== PAGE TEXT ==
All valid points but the still missing the forests for the trees. Sure a process waiting for data in the registers can be called stalled and this will show up as CPU time from stats, but that’s a smaller issue than is being computed above.
What is being computed above is wait for CPU because there are more runnable processes than CPU cores available, and yes this computation will be more error prone the smaller interval over which it is taken, but over intervals of 15 seconds or so, it has born out to be useful.
OK, call me stubborn, but it really bothers me when I feel I’m not understood … and I do now!
My previous post was too explanatory and not getting straight to the point.
I made it in a more direct fashion this time (and a bit less pleasant I’m afraid).
Here we go:
–1– ASH snaps “ON CPU” sessions, which of course includes sessions waiting for CPU at time of sampling.
–2– Oracle’s CPU time counters account for the time spent “ON CPU” on behalf of each session, so, like ASH, time spent waiting for CPU is also included here.
–3– Hence a derived metric like “CPU Usage Per Sec”, already accounts for that “Wait for CPU” time.
–4– Consequently, (CPU_ORA_DEMAND – CPU_ORA_CONSUMED) cannot yield “Wait for CPU” time.
–5– IMO, (CPU_ORA_DEMAND – CPU_ORA_CONSUMED) measures nothing else than the approximation error of CPU consumed by Oracle, as seen by ASH.
–6– And it’s quite logical to me, because you subtract a quantity obtained from high-def data, from one obtained from decimated data (even though they cover the same time range). That’s why the result can sometimes be negative.
–7– Now I do believe you, when you say that the use of that formula in the field, gives data that corroborate CPU load increase when machines are in CPU starvation. This fact certainly has an explanation, but to me, these numbers are not a measure of “Wait for CPU” time in a strict sense.
I’m not obsessive about small details, I’m just questioning the validity of this calculus.
OK, hope I made myself clearer. Now if you consider that I’m plain wrong, I’m all ears, if you wish.
Thanks for your time and patience anyway.
Eric
@Eric_DL
Eric, are you 100% sure that -2- contains the time spent waiting for cpu ? looking at v$sysmetric, it looks like to me waiting for cpu availability is not accounted in v$sysmetric, but i might be wrong.
Olivier
@Eric_DL
>>Oracle’s CPU time counters account for the time spent “ON CPU” on behalf of each session,
>> so, like ASH, time spent waiting for CPU is also included here.
Ahh, this is probably the crucial misunderstanding. CPU counters measure CPU burned not wait for CPU in run queue. CPU burn includes CPU stalls waiting for register data but not waiting on the run queue to be on CPU.
Hi Kyle, hi Olivier,
That’s right, knowing whether CPU Time accounts or not for waiting in run queue is a crucial point. You must admit that Oracle docs are more than vague about such details.
My experience is that, on Linux for instance, system commands most of the time can’t do the difference between running or runnable processes. I’ve also seen some Oracle docs showing an AAS-normalized “CPU Used” metric, going above logical number of cores, which for me was a proof that processes piling up in run queue were included.
Moreover, I have the following interrogations :
– if Oracle can really distinguish CPU burned from waiting for CPU, then why isn’t there a specific wait event class for CPU wait ?
===
== EXTRACTED MATERIAL ==
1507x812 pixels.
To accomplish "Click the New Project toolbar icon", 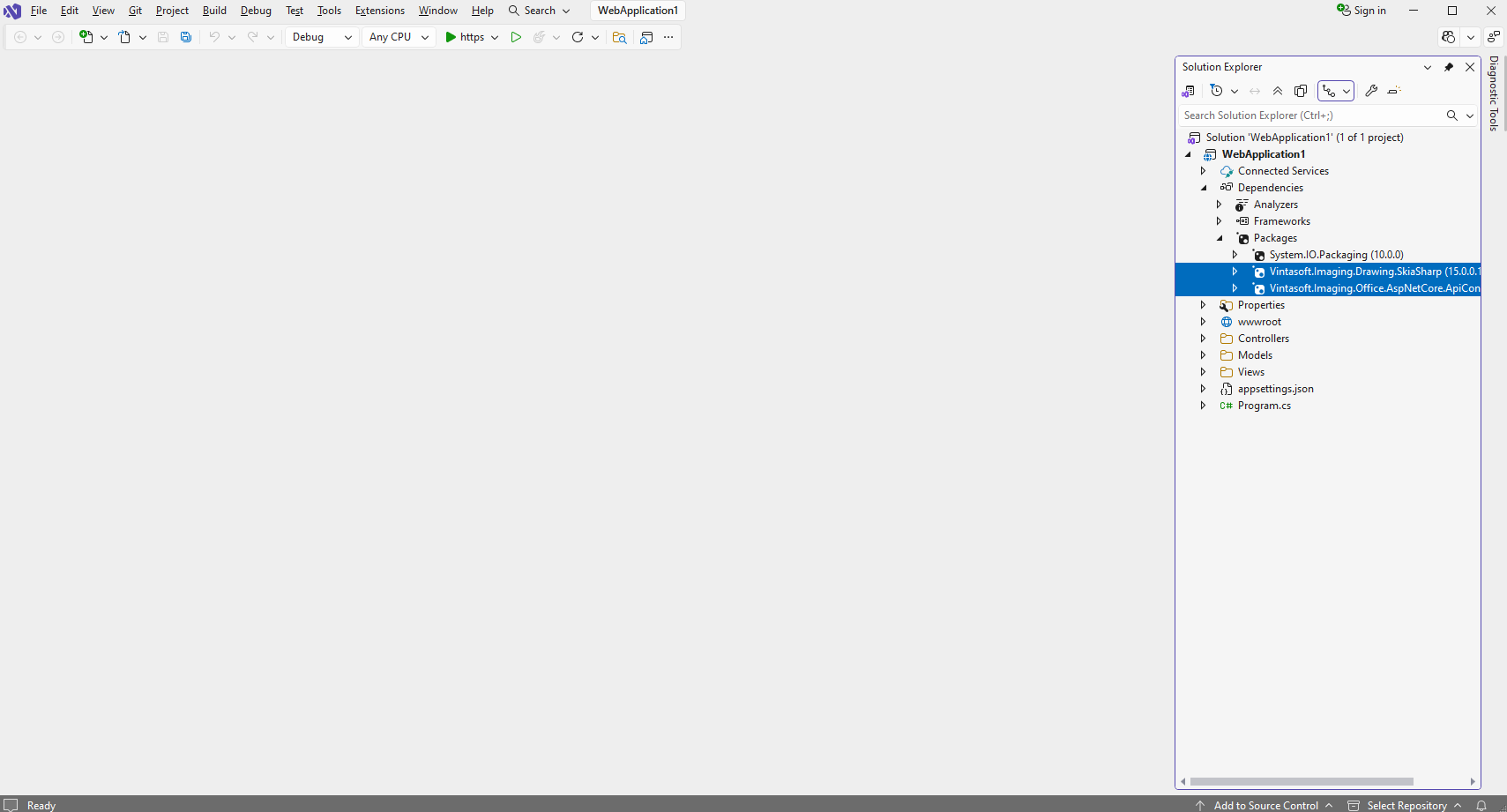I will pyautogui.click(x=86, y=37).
===
== EXTRACTED MATERIAL ==
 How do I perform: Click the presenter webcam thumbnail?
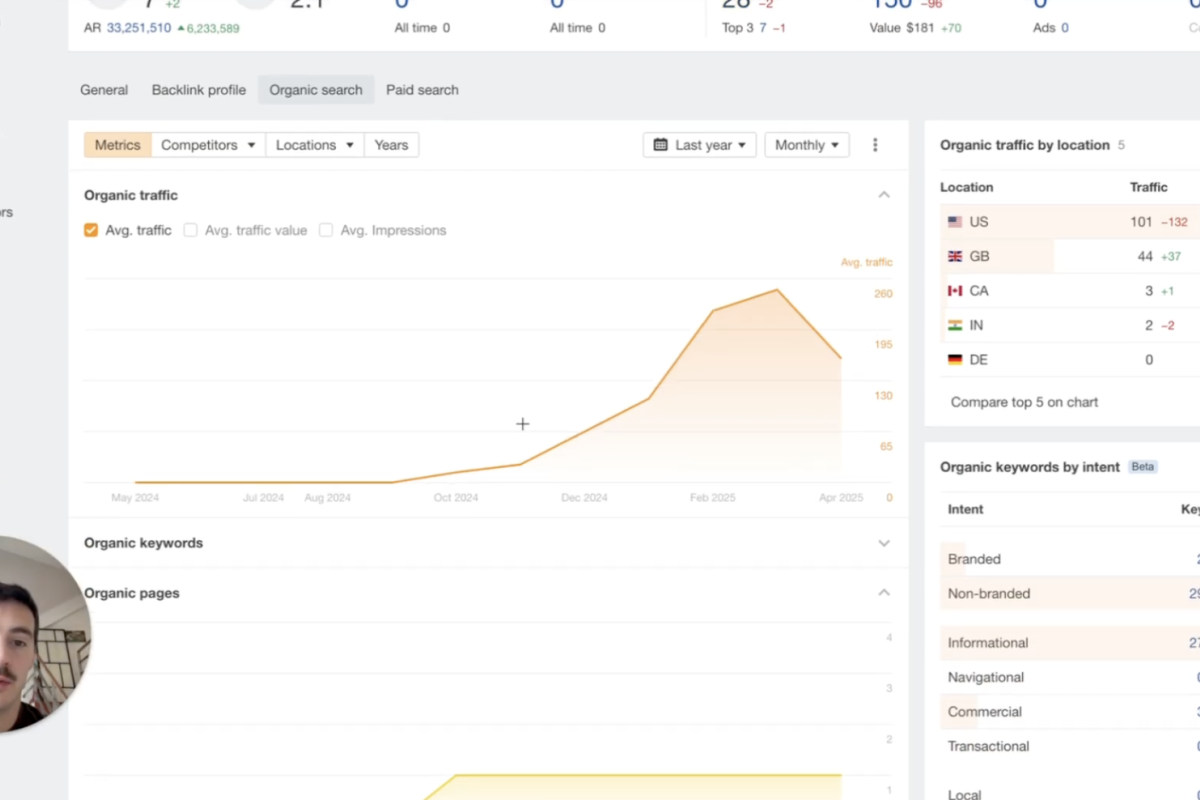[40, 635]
===
> _REQUIREMENT_: Carry the forum exchange about measuring Oracle CPU wait time forward from its last line, in the same voice.

> _RESULT FOR THIS TASK_:
– how can CPU Time not account for processes waiting in run queue, and DB Time include them ?
Eric_DL: CPU statistics are gathered from the OS by interrogating how many CPU cycles we’ve used
‘ON CPU” are processed that are runnable and wanting to run from the Oracle perspective include both processed that are burning CPU cycles and those waiting on the run queue.
Thus “ON CPU” – CPU stats = wait for CPU
but of course that is an approximation for lots of issues include that “ON CPU” is a sampled value.
CPU stats have historically had problems. in the Oracle 10g versions CPU wasn’t reported until a call ended. If your call was a 1 hour PL/SQL loop that just burned CPU, then your system would look idle (if there was no other activity) for that hour then you’d get a massive spike in CPU, ie a dump of all the CPU burned for that hour. In OEM we use to, based on my suggestion/hack idea, lop off the CPU usage at 100%, subtract that value, take the remainder and back fill the Average Active Session chart on the performance page (not the top activity page) until there was none left. Not a real portrait of what happened but a better alternative . Now CPU is suppose to be collected ever 5 seconds AFAIK though I’ve still seen some aberrations though nothing like the 10g days
@Eric_DL
As far as i know a process is not “informed” it is going to be put on the “wait for cpu” queue. Thus there’s no way for an oracle process to account how much it’s going to wait for available cpu. On the contrary, when an oracle process is executing a system call (for example, perform a disk read), it will first issue a system call to get the current time of day, execute the disk read, and when acknowledged the disk read is performed, it can issue another system call to get the time of day, thus it can account how much time it had to wait for the disk read to complete. I think this is why an oracle process is not able to post such “wait for cpu” event.
@Olivier
Thanks for the information. This was actually one of the puzzling point for me : how can Oracle know one of its processes is waiting in CPU run queue when the process itself isn’t aware of it (plus the sampling precision difference between ASH and counters). Now I understand that Oracle knows only the actual CPU cycles consumed, and the difference of sampling precision is accepted as a not-perfect-but-best-so-far solution.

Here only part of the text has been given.